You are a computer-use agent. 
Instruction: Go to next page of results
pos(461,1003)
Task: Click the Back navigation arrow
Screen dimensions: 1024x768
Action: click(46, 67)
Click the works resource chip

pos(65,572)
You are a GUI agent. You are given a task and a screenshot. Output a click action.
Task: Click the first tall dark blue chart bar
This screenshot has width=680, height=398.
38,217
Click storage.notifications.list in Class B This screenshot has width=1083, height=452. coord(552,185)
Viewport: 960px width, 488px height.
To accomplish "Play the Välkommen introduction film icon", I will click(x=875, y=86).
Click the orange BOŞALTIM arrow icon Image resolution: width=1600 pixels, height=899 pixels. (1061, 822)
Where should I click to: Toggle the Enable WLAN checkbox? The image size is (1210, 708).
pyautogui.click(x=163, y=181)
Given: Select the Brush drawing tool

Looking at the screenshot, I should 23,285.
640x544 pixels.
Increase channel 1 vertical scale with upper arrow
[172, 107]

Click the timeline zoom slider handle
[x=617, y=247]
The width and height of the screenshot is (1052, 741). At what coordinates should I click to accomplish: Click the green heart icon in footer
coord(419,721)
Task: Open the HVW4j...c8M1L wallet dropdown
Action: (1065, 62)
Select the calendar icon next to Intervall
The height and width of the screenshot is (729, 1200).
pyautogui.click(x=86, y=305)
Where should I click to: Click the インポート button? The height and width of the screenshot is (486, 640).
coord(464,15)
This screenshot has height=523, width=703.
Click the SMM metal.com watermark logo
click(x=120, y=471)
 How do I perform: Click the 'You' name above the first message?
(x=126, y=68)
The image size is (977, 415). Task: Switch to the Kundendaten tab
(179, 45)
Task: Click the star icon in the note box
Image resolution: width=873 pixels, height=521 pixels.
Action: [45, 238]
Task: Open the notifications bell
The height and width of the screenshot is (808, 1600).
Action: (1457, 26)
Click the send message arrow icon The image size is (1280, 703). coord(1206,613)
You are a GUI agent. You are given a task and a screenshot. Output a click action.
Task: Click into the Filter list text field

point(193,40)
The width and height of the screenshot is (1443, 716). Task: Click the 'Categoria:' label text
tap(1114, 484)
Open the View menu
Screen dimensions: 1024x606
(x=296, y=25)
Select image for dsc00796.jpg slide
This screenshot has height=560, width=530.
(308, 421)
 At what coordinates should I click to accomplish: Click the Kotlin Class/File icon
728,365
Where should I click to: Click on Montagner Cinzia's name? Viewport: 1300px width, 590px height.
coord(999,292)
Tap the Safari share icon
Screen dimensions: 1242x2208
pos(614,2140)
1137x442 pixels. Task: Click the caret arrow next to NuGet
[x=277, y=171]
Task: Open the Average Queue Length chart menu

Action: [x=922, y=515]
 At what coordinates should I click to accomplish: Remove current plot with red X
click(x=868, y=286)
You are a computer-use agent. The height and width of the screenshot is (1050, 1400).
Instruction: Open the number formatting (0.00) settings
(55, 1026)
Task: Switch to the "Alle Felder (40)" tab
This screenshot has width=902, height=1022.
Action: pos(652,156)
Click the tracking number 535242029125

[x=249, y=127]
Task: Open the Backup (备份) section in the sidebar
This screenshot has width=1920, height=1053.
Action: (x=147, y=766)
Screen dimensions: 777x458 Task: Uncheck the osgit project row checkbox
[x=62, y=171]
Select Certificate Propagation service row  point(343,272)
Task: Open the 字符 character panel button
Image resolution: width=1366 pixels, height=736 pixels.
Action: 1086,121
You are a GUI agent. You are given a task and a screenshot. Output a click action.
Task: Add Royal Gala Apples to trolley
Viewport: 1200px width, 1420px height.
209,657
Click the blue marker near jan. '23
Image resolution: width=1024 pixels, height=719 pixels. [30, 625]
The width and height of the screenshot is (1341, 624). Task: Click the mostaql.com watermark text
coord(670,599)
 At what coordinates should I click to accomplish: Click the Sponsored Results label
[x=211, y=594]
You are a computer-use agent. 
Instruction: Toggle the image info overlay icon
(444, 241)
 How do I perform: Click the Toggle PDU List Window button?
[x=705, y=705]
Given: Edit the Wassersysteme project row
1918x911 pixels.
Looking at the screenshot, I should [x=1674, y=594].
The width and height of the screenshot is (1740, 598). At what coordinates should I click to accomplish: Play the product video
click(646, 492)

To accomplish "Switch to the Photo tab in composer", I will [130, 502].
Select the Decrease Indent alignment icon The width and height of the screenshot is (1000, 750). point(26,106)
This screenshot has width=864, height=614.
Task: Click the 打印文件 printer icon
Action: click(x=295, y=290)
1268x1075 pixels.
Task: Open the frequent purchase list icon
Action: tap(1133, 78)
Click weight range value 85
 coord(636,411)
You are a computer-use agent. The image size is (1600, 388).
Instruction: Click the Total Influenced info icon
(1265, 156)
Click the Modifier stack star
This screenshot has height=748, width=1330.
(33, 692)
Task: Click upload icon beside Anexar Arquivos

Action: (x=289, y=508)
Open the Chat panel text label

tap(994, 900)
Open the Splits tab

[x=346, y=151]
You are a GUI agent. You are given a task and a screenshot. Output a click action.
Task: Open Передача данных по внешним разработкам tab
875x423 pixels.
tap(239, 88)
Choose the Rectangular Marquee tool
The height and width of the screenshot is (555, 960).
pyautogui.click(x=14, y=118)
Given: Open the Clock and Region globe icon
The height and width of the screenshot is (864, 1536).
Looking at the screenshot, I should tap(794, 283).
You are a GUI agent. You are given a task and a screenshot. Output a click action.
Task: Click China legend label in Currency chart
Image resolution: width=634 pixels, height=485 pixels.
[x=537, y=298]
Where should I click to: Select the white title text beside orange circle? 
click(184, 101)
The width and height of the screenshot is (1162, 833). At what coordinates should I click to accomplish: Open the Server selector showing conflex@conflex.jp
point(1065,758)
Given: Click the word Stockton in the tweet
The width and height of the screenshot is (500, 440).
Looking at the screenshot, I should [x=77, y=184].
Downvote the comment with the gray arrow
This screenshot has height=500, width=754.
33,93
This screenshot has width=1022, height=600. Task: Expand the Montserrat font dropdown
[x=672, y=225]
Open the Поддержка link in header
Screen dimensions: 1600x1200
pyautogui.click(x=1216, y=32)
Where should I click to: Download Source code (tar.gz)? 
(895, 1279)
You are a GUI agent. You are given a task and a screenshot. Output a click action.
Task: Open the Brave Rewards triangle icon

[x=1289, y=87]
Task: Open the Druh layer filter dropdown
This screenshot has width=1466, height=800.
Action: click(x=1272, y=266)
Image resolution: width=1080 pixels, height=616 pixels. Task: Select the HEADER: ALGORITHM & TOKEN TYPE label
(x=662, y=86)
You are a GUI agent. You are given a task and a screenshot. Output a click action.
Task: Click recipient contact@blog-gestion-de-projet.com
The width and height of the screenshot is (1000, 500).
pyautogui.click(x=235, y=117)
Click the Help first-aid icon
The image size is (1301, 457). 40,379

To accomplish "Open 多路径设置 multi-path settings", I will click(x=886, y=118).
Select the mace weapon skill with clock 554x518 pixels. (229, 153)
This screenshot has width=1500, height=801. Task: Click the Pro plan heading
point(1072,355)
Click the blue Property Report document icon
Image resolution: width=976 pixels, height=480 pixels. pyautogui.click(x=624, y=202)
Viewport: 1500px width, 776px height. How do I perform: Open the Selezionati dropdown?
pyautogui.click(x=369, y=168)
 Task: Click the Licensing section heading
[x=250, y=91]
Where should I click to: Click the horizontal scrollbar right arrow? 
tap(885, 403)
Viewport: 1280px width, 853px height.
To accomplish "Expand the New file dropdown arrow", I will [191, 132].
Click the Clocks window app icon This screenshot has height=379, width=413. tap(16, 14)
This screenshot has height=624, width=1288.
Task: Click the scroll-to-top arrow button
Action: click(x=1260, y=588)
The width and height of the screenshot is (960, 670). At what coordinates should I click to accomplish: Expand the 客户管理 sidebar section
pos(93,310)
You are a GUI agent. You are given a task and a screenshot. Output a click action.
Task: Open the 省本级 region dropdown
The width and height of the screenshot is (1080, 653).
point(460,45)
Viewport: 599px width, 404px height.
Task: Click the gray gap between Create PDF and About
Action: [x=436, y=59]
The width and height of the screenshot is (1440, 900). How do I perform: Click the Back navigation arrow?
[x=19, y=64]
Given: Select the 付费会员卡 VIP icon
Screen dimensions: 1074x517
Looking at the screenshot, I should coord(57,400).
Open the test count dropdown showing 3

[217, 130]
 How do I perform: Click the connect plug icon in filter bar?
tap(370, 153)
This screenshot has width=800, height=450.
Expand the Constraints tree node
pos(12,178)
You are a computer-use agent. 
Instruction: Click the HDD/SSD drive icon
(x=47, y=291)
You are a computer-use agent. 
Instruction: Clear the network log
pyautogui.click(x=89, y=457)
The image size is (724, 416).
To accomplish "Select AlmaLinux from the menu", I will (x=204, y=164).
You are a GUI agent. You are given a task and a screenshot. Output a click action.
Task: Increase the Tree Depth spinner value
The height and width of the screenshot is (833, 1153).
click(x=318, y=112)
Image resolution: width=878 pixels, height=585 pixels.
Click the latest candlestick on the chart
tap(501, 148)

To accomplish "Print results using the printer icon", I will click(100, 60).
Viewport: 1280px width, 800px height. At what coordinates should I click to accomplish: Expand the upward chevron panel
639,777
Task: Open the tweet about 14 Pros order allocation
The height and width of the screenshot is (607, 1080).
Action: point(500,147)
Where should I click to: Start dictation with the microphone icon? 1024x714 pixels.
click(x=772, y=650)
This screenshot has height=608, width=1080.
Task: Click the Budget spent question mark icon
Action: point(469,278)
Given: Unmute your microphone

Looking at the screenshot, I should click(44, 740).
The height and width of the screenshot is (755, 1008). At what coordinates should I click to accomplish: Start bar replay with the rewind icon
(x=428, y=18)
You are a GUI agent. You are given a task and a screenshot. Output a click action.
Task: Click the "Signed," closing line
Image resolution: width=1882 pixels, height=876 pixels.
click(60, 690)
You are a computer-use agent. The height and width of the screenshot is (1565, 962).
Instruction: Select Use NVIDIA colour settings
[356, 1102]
------
§ **Exercise goal**
Reply with the number only, stating how many lines in the listing hold the string "tweet".

§ **Completed exercise**
2